這是我工作的python代碼，但效率不夠：

   def findclosest(c1, c2, c3):
       mina = 999999999
       for i in c1:
          for j in c2:
             for k in c3:
                # calculate sum of distances between points
                d = xy3dist(i,j,k)
                if d < mina:
                   mina = d

    def xy3dist(a, b, c):
       l1 = math.sqrt((a[0]-b[0]) ** 2 + (a[1]-b[1]) ** 2 )   
       l2 = math.sqrt((b[0]-c[0]) ** 2 + (b[1]-c[1]) ** 2 )   
       l3 = math.sqrt((a[0]-c[0]) ** 2 + (a[1]-c[1]) ** 2 )       
       return l1+l2+l3

知道如何使用numpy做到嗎？

Answer 1

您可以使用Numpy的廣播功能對兩個內部循環進行矢量化處理：


import numpy as np

def findclosest(c1, c2, c3):
   c1 = np.asarray(c1)
   c2 = np.asarray(c2)
   c3 = np.asarray(c3)

   for arr in (c1, c2, c3):
       if not (arr.ndim == 2 and arr.shape[1] == 2):
           raise ValueError("expected arrays of 2D coordinates")

   min_val = np.inf
   min_pos = None

   for a, i in enumerate(c1):
       d = xy3dist(i, c2.T[:,:,np.newaxis], c3.T[:,np.newaxis,:])
       k = np.argmin(d)

       if d.flat[k] < min_val:
           min_val = d.flat[k]
           b, c = np.unravel_index(k, d.shape)
           min_pos = (a, b, c)

       print a, min_val, d.min()

   return min_val, min_pos

def xy3dist(a, b, c):
   l1 = np.sqrt((a[0]-b[0]) ** 2 + (a[1]-b[1]) ** 2 )   
   l2 = np.sqrt((b[0]-c[0]) ** 2 + (b[1]-c[1]) ** 2 )   
   l3 = np.sqrt((a[0]-c[0]) ** 2 + (a[1]-c[1]) ** 2 )       
   return l1+l2+l3

np.random.seed(1234)
c1 = np.random.rand(5, 2)
c2 = np.random.rand(9, 2)
c3 = np.random.rand(7, 2)

val, pos = findclosest(c1, c2, c3)

a, b, c = pos
print val, xy3dist(c1[a], c2[b], c3[c])

也可以向量化所有3個循環


def findclosest2(c1, c2, c3):
    c1 = np.asarray(c1)
    c2 = np.asarray(c2)
    c3 = np.asarray(c3)
    d = xy3dist(c1.T[:,:,np.newaxis,np.newaxis], c2.T[:,np.newaxis,:,np.newaxis], c3.T[:,np.newaxis,np.newaxis,:])
    k = np.argmin(d)
    min_val = d.flat[k]
    a, b, c = np.unravel_index(k, d.shape)
    min_pos = (a, b, c)
    return min_val, min_pos

如果數組很大，則findclosest可能比findclosest2更好，因為它使用的內存更少。 （如果數組很大，則僅矢量化最里面的一個循環。

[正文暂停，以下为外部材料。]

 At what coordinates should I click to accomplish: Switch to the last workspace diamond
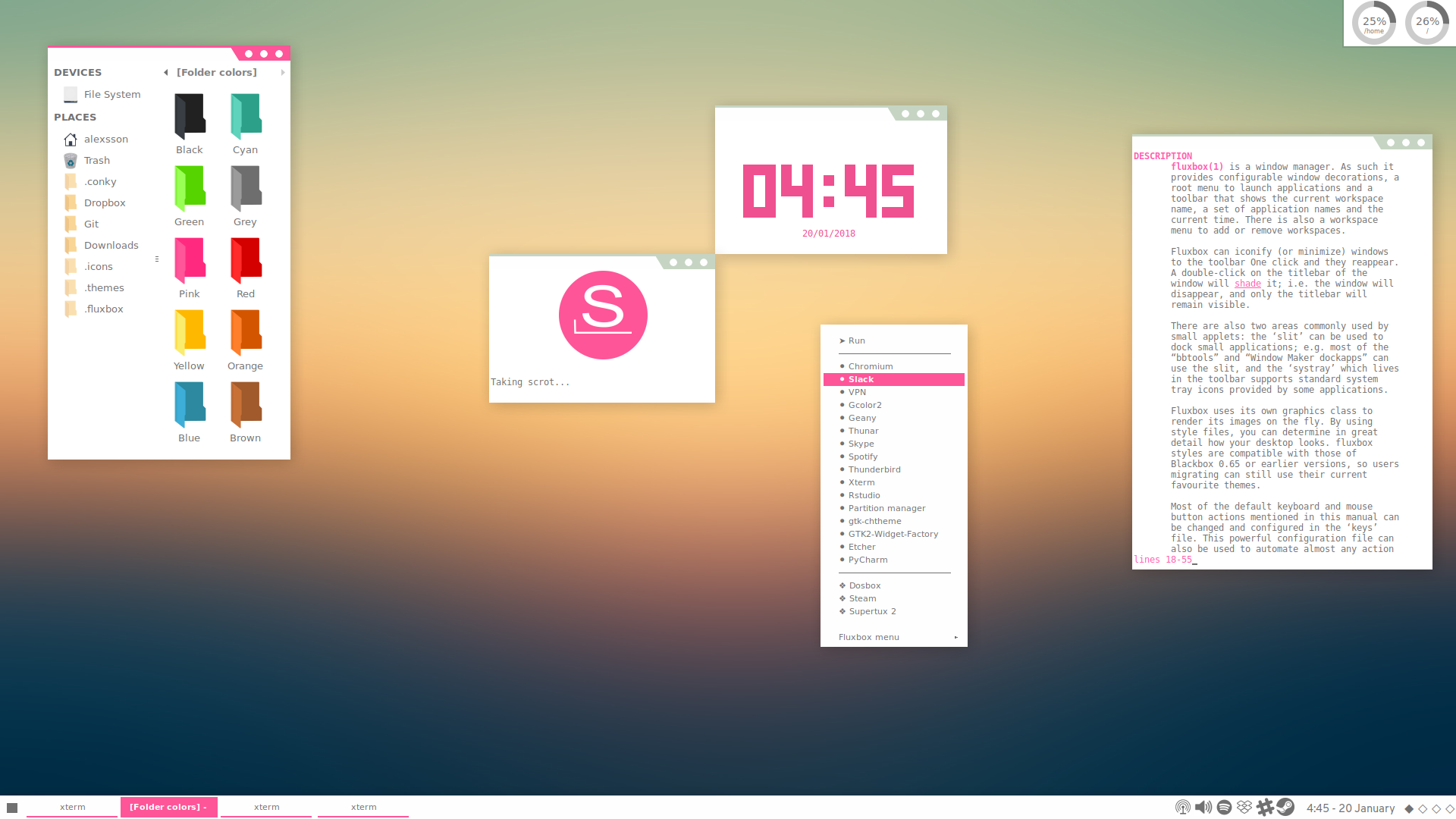click(1449, 809)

）

您可以通過Google搜索“ numpy廣播”來了解np.newaxis的更多功能

Answer 2

讓我們嘗試確定一些不同的解決方案的時間。

我將使用numpy的隨機函數初始化三個數組。 如果現有變量是元組列表或列表列表，則只需在它們上調用np.array即可。

import numpy as np

c1 = np.random.normal(size=(128, 2))
c2 = np.random.normal(size=(128, 2))
c3 = np.random.normal(size=(128, 2))

首先，讓我們為您的代碼計時，以便我們有一個起點。

def findclosest(c1, c2, c3):
    mina = 999999999
    for i in c1:
        for j in c2:
            for k in c3:
                 # calculate sum of distances between points
                 d = xy3dist(i,j,k)
                 if d < mina:
                     mina = d
    return mina

def xy3dist(a, b, c):
     l1 = math.sqrt((a[0]-b[0]) ** 2 + (a[1]-b[1]) ** 2 )   
     l2 = math.sqrt((b[0]-c[0]) ** 2 + (b[1]-c[1]) ** 2 )   
     l3 = math.sqrt((a[0]-c[0]) ** 2 + (a[1]-c[1]) ** 2 )       
     return l1+l2+l3

%timeit findclosest(c1, c2, c3)
# 1 loops, best of 3: 23.3 s per loop

可能有用的一個函數是scipy.spatial.distance.cdist ，它計算兩個點陣列之間的所有成對距離。 因此，我們可以使用它來預先計算和存儲所有距離，然后簡單地從這些數組獲取並添加距離。 我也將使用itertools.product簡化循環，盡管它不會做任何加速工作。

from scipy.spatial.distance import cdist
from itertools import product

def findclosest_usingcdist(c1, c2, c3):
    dists_12 = cdist(c1, c2)
    dists_23 = cdist(c2, c3)
    dists_13 = cdist(c1, c3)

    min_dist = np.inf
    ind_gen = product(range(len(c1)), range(len(c2)), range(len(c3)))
    for i1, i2, i3 in ind_gen:
        dist = dists_12[i1, i2] + dists_23[i2, i3] + dists_13[i1, i3]
        if dist < min_dist:
            min_dist = dist
            min_points = (c1[i1], c2[i2], c3[i3])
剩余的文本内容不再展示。